[Your objective]:
In the material below, which lines hold the word "agent"? Pick each one out.
══ Records to use
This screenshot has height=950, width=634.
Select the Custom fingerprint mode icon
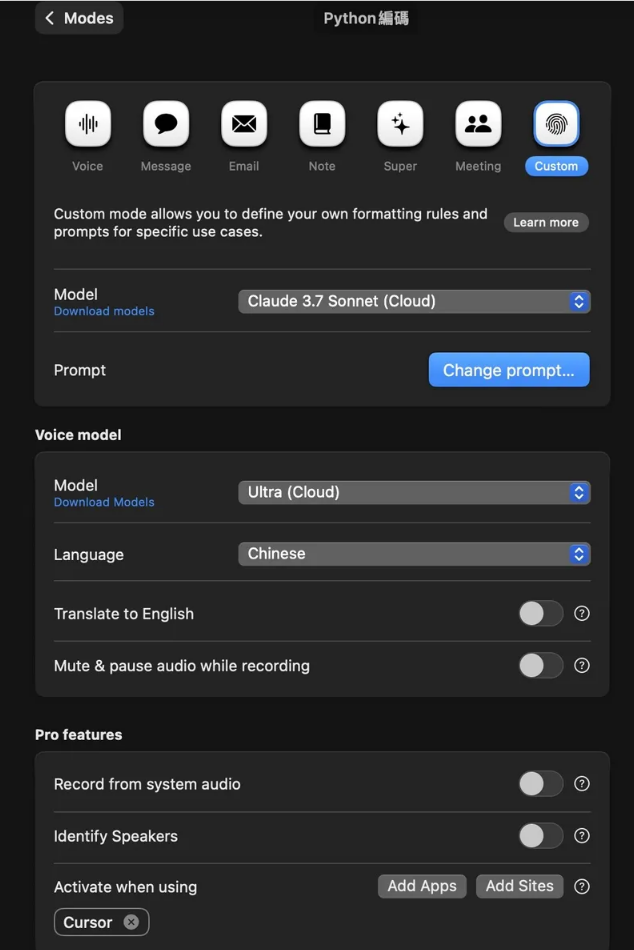(x=556, y=125)
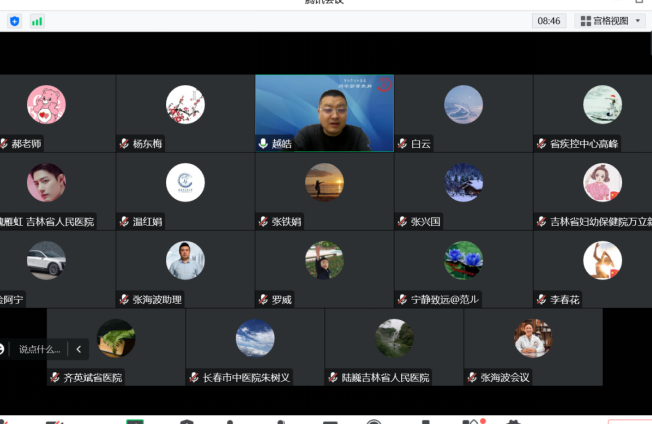This screenshot has height=425, width=652.
Task: Select 张海波助理 participant tile
Action: tap(185, 269)
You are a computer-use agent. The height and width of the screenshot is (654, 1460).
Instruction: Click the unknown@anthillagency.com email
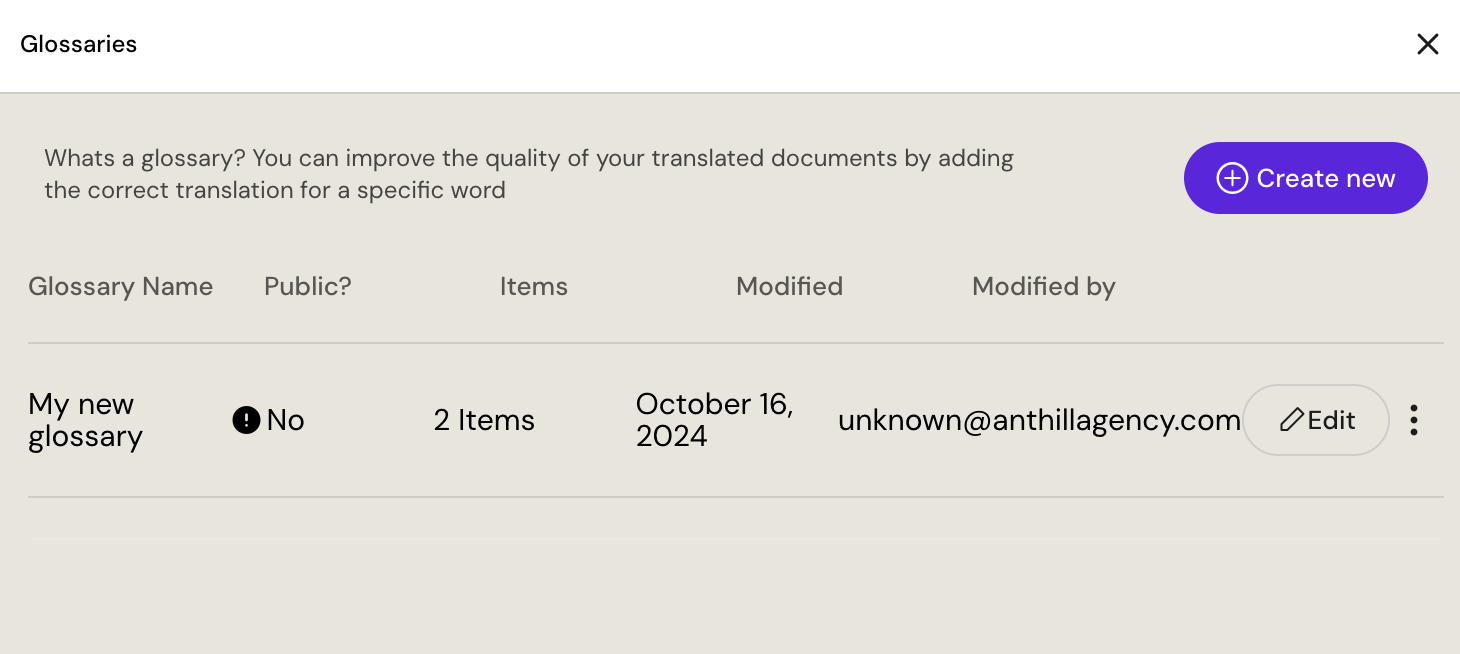(1039, 420)
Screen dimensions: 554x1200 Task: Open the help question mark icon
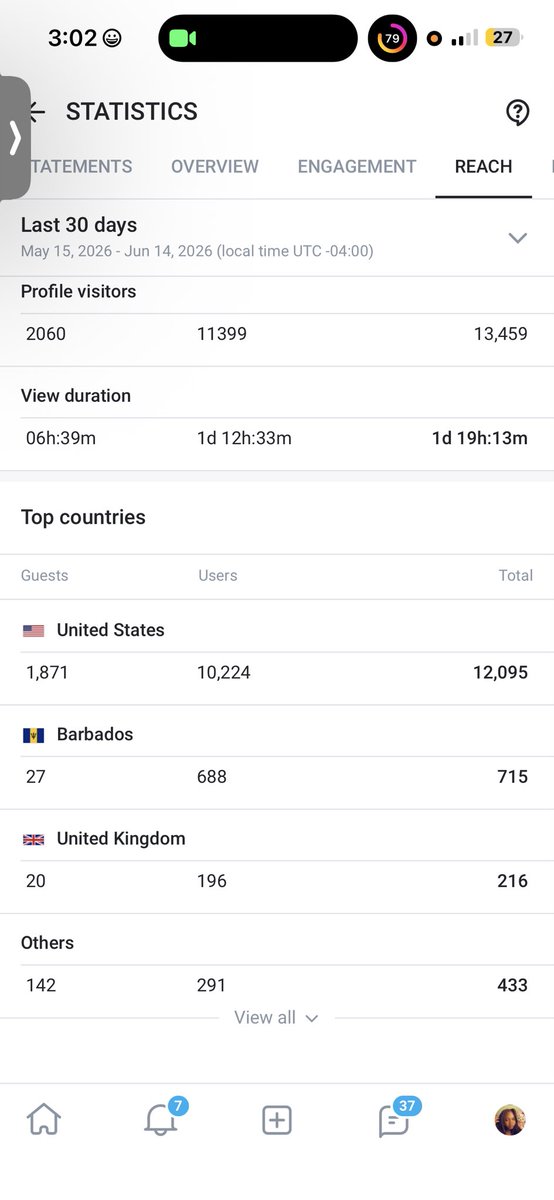[517, 112]
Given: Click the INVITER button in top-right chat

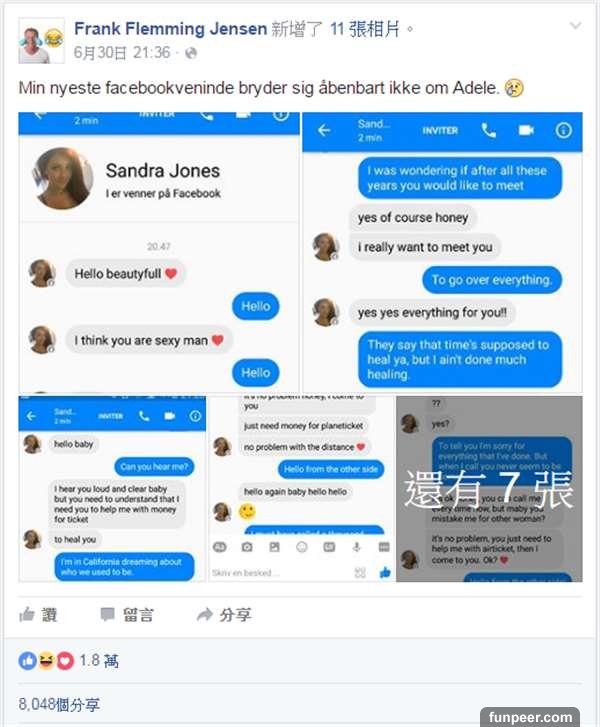Looking at the screenshot, I should pyautogui.click(x=440, y=131).
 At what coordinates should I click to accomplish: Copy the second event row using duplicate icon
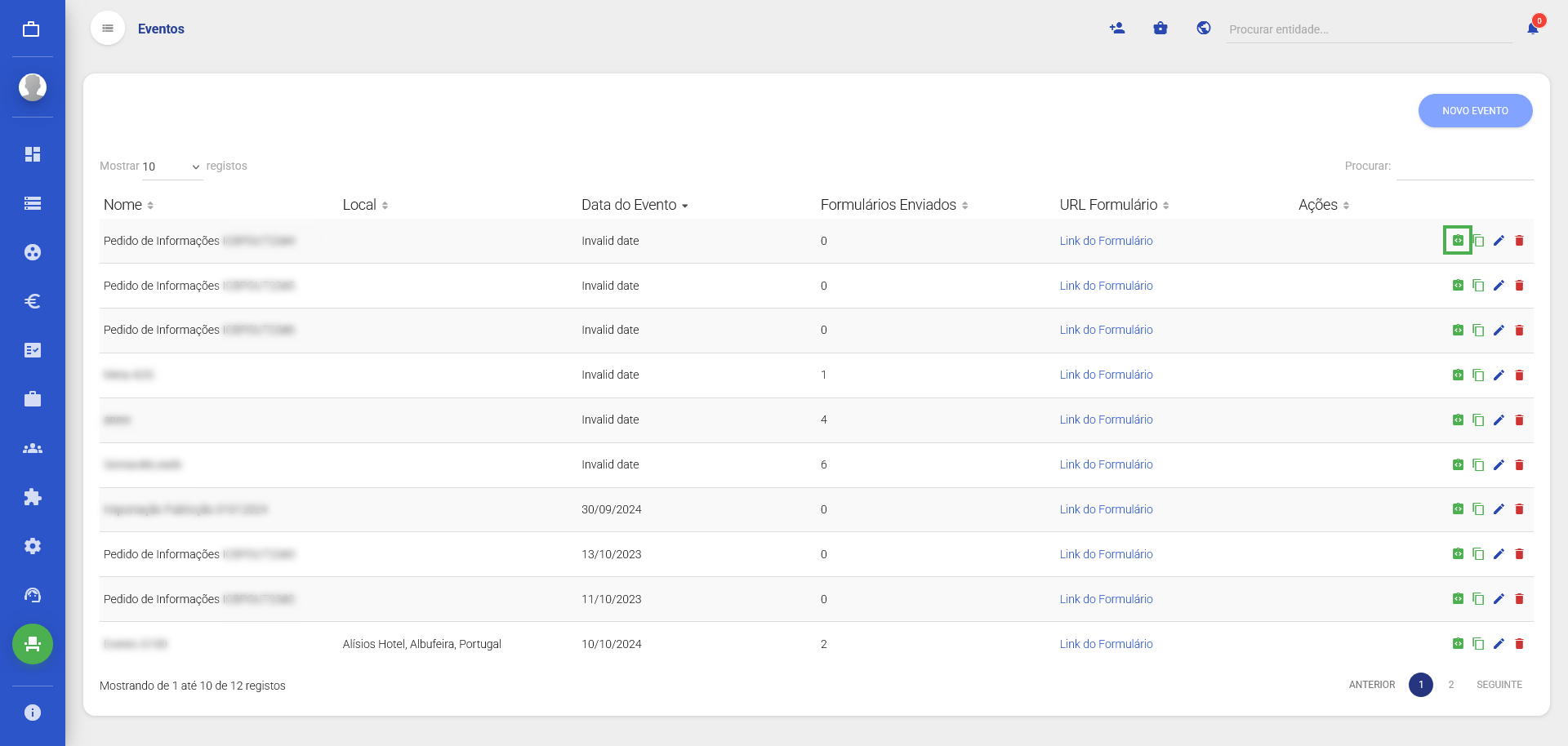[1478, 286]
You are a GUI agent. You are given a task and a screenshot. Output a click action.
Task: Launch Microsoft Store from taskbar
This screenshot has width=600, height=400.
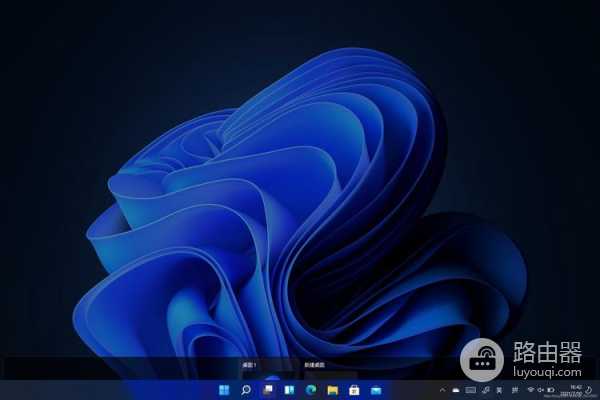click(355, 389)
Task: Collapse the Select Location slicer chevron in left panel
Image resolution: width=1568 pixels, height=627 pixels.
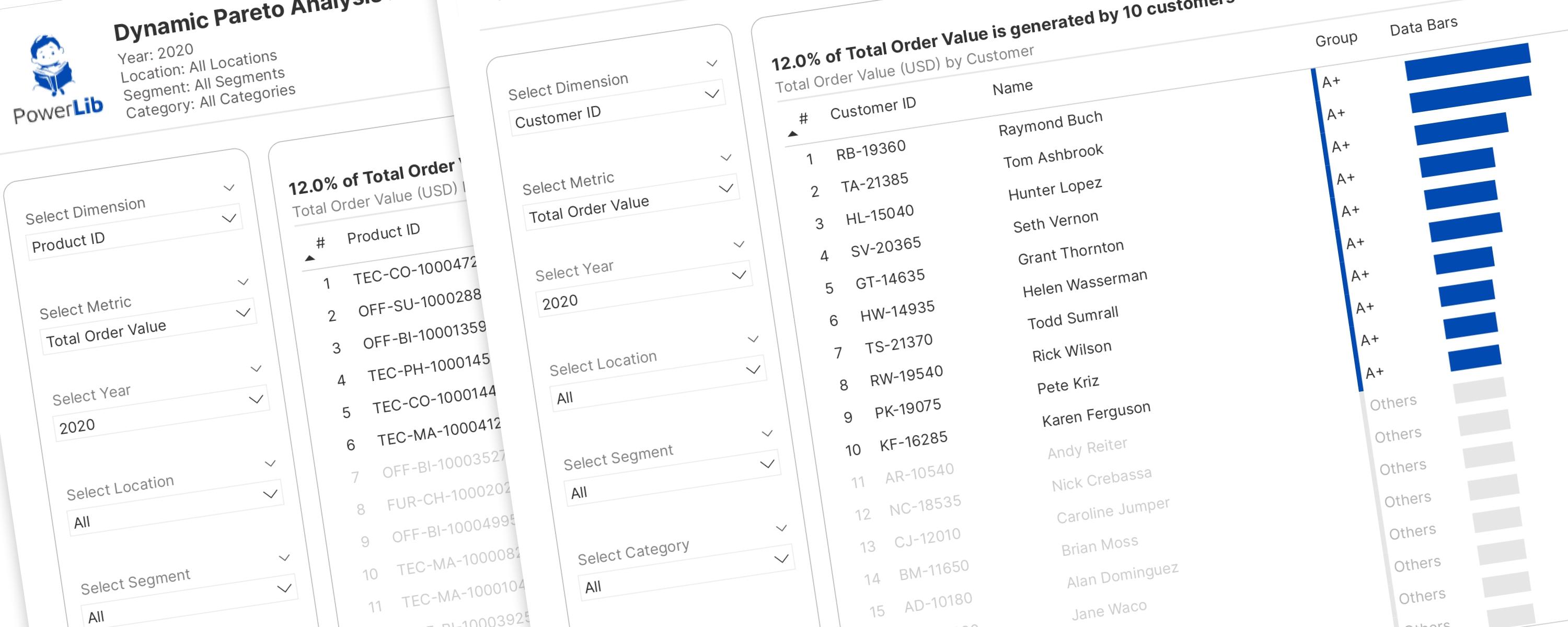Action: (270, 463)
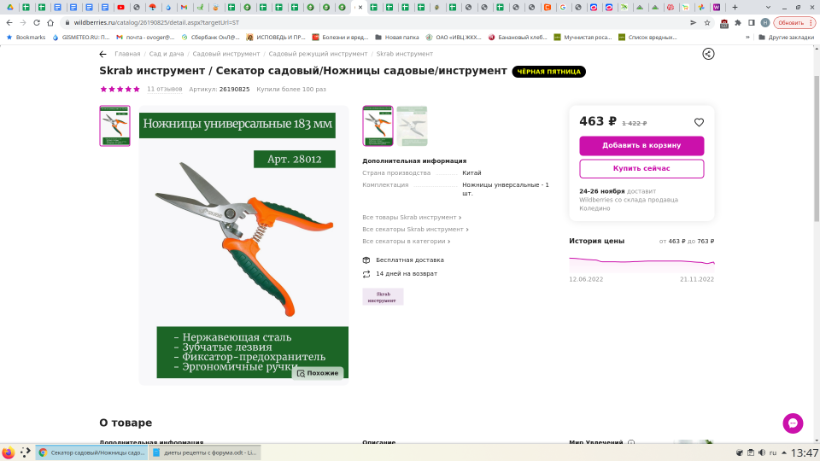
Task: Click 'Добавить в корзину' button
Action: pyautogui.click(x=641, y=145)
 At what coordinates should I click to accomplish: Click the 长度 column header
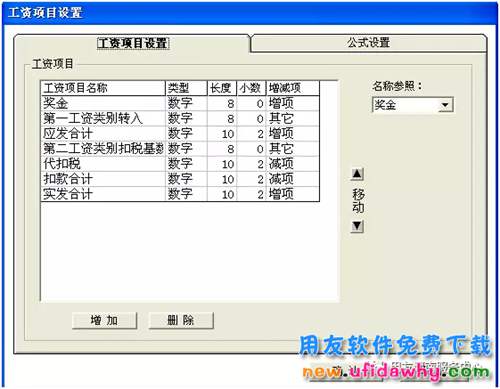pos(222,88)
════
[Exercise output]:
You are a computer-use agent. The height and width of the screenshot is (654, 1460).
You are a GUI agent. You are given a task and a screenshot. Output a click action.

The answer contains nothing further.